Anyway, on a happier note, can you imagine a more humorous, potentially raucous hunting arrangement than the one that’s fallen into my lap this fall? Here I am an old man, 63, limping but still plugging, showing the ropes to a kid nicknamed Skinny — nicknamed because he was a plump young boy — hunting over a springer spaniel named Chubby because he displayed that body type for his first six months on this planet. Today, there is nothing Chubby about Skinny or my Chub-Chub, who may not be in absolute, tip-top hunting shape just yet, but soon will be an athletic, acrobatic, 50-pound bundle of sprinting, slicing, bounding, hopping, flushing and retrieving fury — an absolute joy to watch, and such a showy indicator.

My primary challenge this fall will be teaching Skinny Williams the nuances of bird hunting, kinda like he instills in his ballplayers the fine points of hitting and baserunning and pitching to hitters’ weaknesses to set them up for failure; of thinking middle when mired in  a batting slump fueled by overconfidence and over aggressiveness, or when confronted with a do-or-die at-bat that demands discipline, patience and total focus.

I myself was about Skinny’s age when I started to really hone my bird-hunting and dog-handling skills. I started pheasant hunting by walking two- and three-abreast through tick cover, stopping often to listen for birds fleeing from us through crunchy cover. Sometimes they’d fly as we closed in and get shot. Other times we’d hunt them down and shoot them on the ground, an absolute no-no when hunting behind a gundog. Along the way, after several annoying misses, you learn how to lead that straightaway shot that inexperienced hunters so often miss low, or how to let a bird flying right at you pass overhead before shooting. Like hitting a baseball, that particular shot takes discipline and experience. You simply see it flushing directly at you, spin around 180 degrees, mount, and wait for the bird to reappear going away.
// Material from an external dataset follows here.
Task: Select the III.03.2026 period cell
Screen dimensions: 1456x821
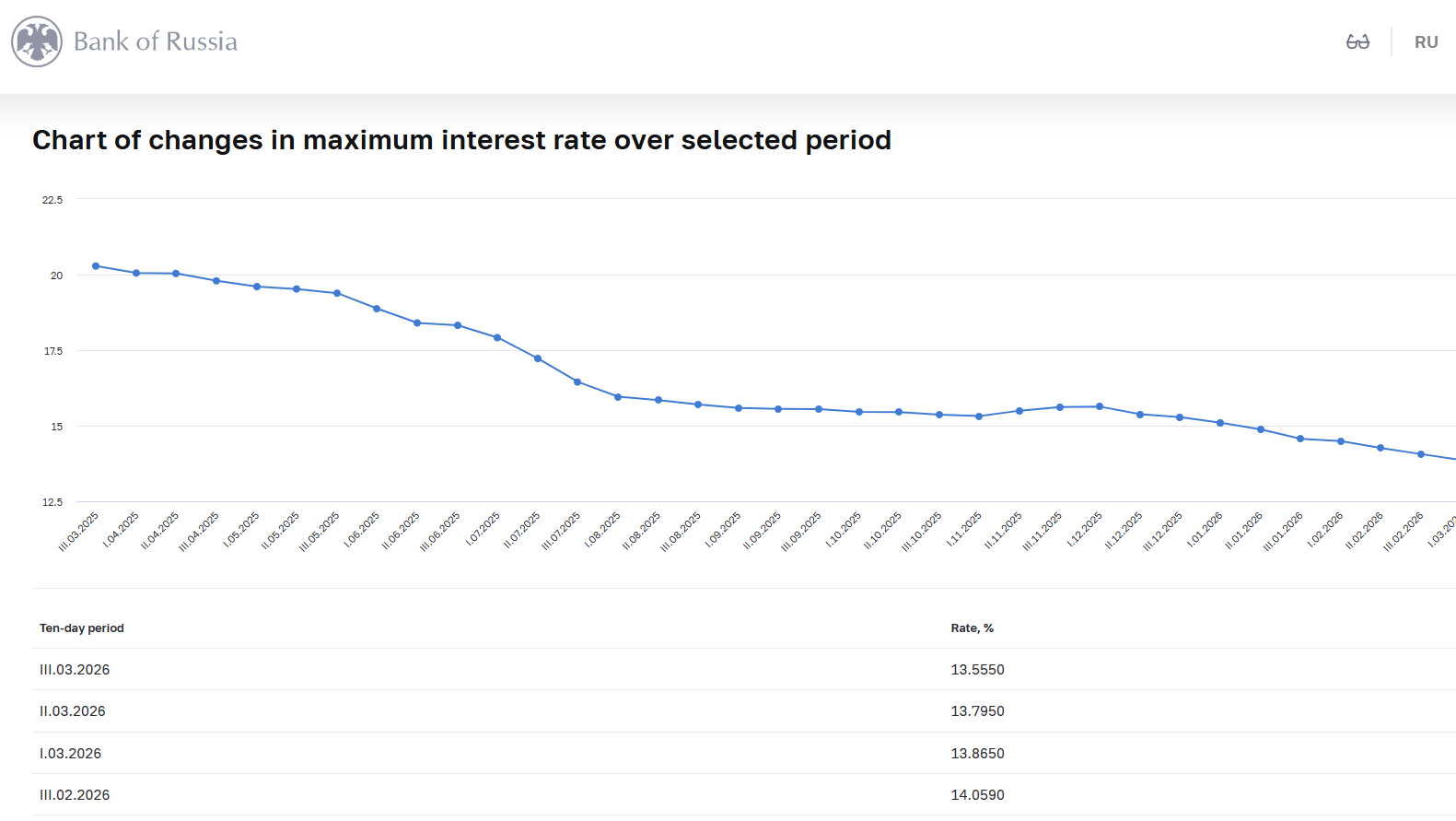Action: 75,670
That’s when you touch off a shot, watch the bird drop and the dog retrieve it from a tagled mess. Oftentimes the retrieve is blind, on the other side of a tall, stream-side alder row, and interesting to watch the dog’s incredible instincts take over.

Skinny got a little taste Monday, just a nibble. It won’t long before he’s sitting down at the banquet table making a pig of himself. Promise. Let the good times roll.
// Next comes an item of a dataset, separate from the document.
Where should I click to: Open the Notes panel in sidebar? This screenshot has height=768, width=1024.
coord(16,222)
Eventually, he’ll likely get married, settle down, buy his own gundog and go off on his own, teaching his kids and their friends the tricks of an enjoyable game that remains alive long after team sports. Me, I’ve been there, done that many times, and now I’m doing it again and looking forward to it. Great Spirit willing, this won’t be my last rodeo. Remember, I have two grandsons, 10 and 7, who may want to learn to wing-shoot and handle gundogs.

Then again, perhaps the boys will take the path of my own late sons, one of them their dad, both of whom as boys loved to tag along and watch the dogs’ flush-and-retrieve routine. In the end, neither of my boys had the stomach for killing. I had no problem with that, was totally accepting and understanding.

It may be difficult to comprehend but, to me, the worst part of hunting is the taking of life. The best part is healthy, challenging outdoor activity, figuring out the game, playing it well and sharing with others what you’ve learned and perfected.